No.2 - April 2019
MAKE IT SCAN, DAMMIT
Why write in forms anyway? Only one reason. Because they speak to you. Because the poems that resonate for you were written by Keats, or Tennyson, or Hardy, or Yeats, or Richard Wilbur or Annie Finch, and they are the voices in your head urging you to try it yourself. Because it doesn’t really feel like a poem to you unless it’s got that formal component, because it don’t mean a thing if it ain’t got that swing that only rhyme and meter can give you.
And why burst out of the formal straitjacket? Maybe like Allen Ginsberg, you had a father who wrote cramped, constricted, mediocre poems in received forms, and as much as you loved William Blake, his example wasn’t the one you were going to follow. But Ginsberg, too, spent a lot of time thinking about issues of form. His letters to formalist John Hollander are full of theory and justification for the long lines he ultimately chose.
Or maybe you just don’t like the idea that there’s something you can’t do. Just as studying Latin, not that anyone does it anymore, gives you a strong foundation for understanding grammar and learning any other Indo-European language, so mastering formal verse is a good foundation for writing anything.
Formal restrictions are restrictions. But poetic language is all about compression, about making words do more than they can do in other contexts, and the restrictions of form can add an important dimension. Mary Oliver, in her book Rules for the Dance, talks about Shakespeare’s Sonnet 87, “Farewell! Thou art too dear for my possessing.” She tells us that in his words, Shakespeare tells us that he is heartbroken; he is going to lose his love. But with his iambic pentameter and strict rhyme scheme, he lets us know that he is not falling apart. He is going to treat the loss with dignity, and learn something from it. We look at the page and we see that it’s a sonnet, so we know that Shakespeare is going to resolve the situation efficiently, within fourteen lines, with a couplet punching it home at the end.
But they’re still restrictions. If you start a poem by rhyming the third line with the first line, and the fourth line with the second line, you’ve entered a little contract with the reader—that you’re going to keep doing it. Same if you write a couple of lines that are ten syllables long, with accents on every other syllable.
There are two things you can do with any such contract. You can honor it, or you can break it.
Both have their uses. Eliot powerfully promises a dreamy romantic poem in rhymed couplets in the first two lines of “Prufrock,” and then savagely breaks that promise in the third line.
But for the most part, a promise of rhyme and meter is better kept than broken, and if you do break it by faltering in one or the other, the reader is going to be let down.
Okay, you’ve put up with all this blather in the hopes that sooner or later, he’s going to offer some real advice. So here it comes.

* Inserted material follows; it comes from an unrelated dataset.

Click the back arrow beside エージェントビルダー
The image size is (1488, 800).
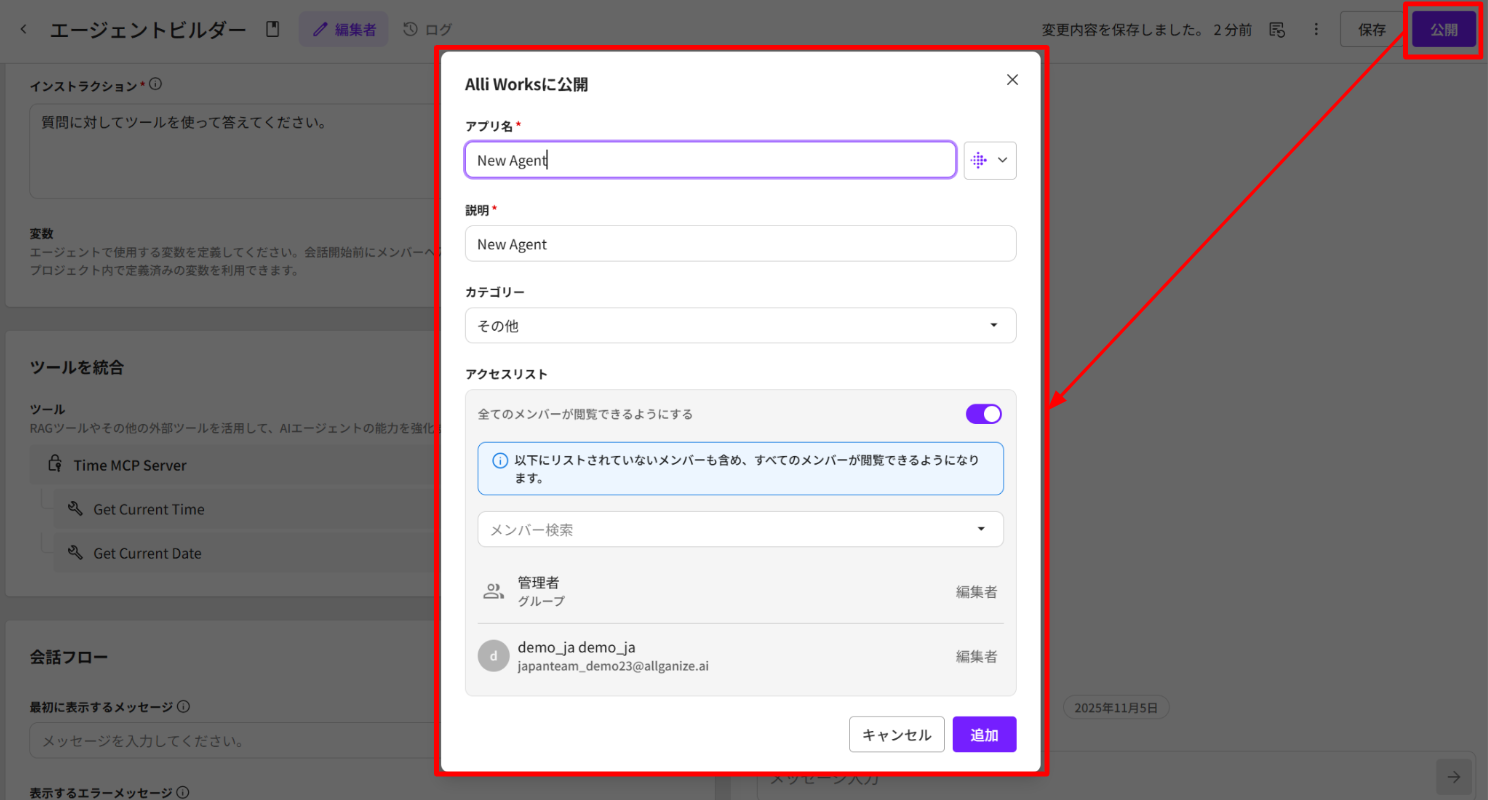tap(24, 30)
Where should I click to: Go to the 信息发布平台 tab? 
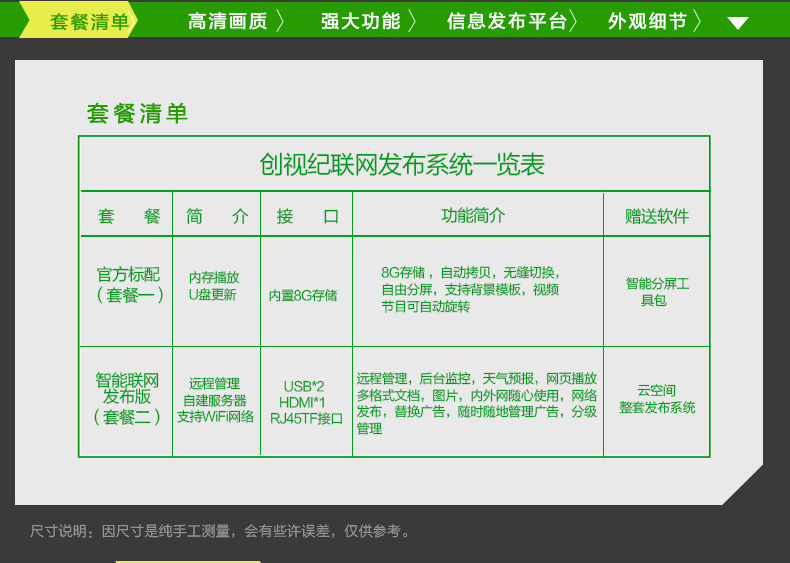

A poem is, according to Coleridge, best words in their best order. Which is more important? Hard to argue with “best words.” But I would argue that when you’re writing the first draft of a formal poem, the most important thing is to get the scansion right.
And there’s a reason for that. Sure, you need both. If you don’t end up with the best words in their best order, you’ll have a bad poem. It’s no disgrace. We’ll all write lots of them.
But if you don’t have the best words, you can go back and revise, and tinker, and slash and burn, keep playing with words until you get it. If your poem doesn’t scan, you’ll be more likely to delude yourself into not noticing it. But the reader will notice it. To put it another way—not the way we ought to be thinking, but I can be, in the immortal words of Lou Costello, a ba-a-a-d boy—you might get away with something less than the best words, but you’ll never get away with less than the best order.
So get that scansion right. Do not write a line that doesn’t scan. If you can’t find the right words, leave them out. Put in the slashes and dashes that indicate the metrical pattern of the words that you don’t have.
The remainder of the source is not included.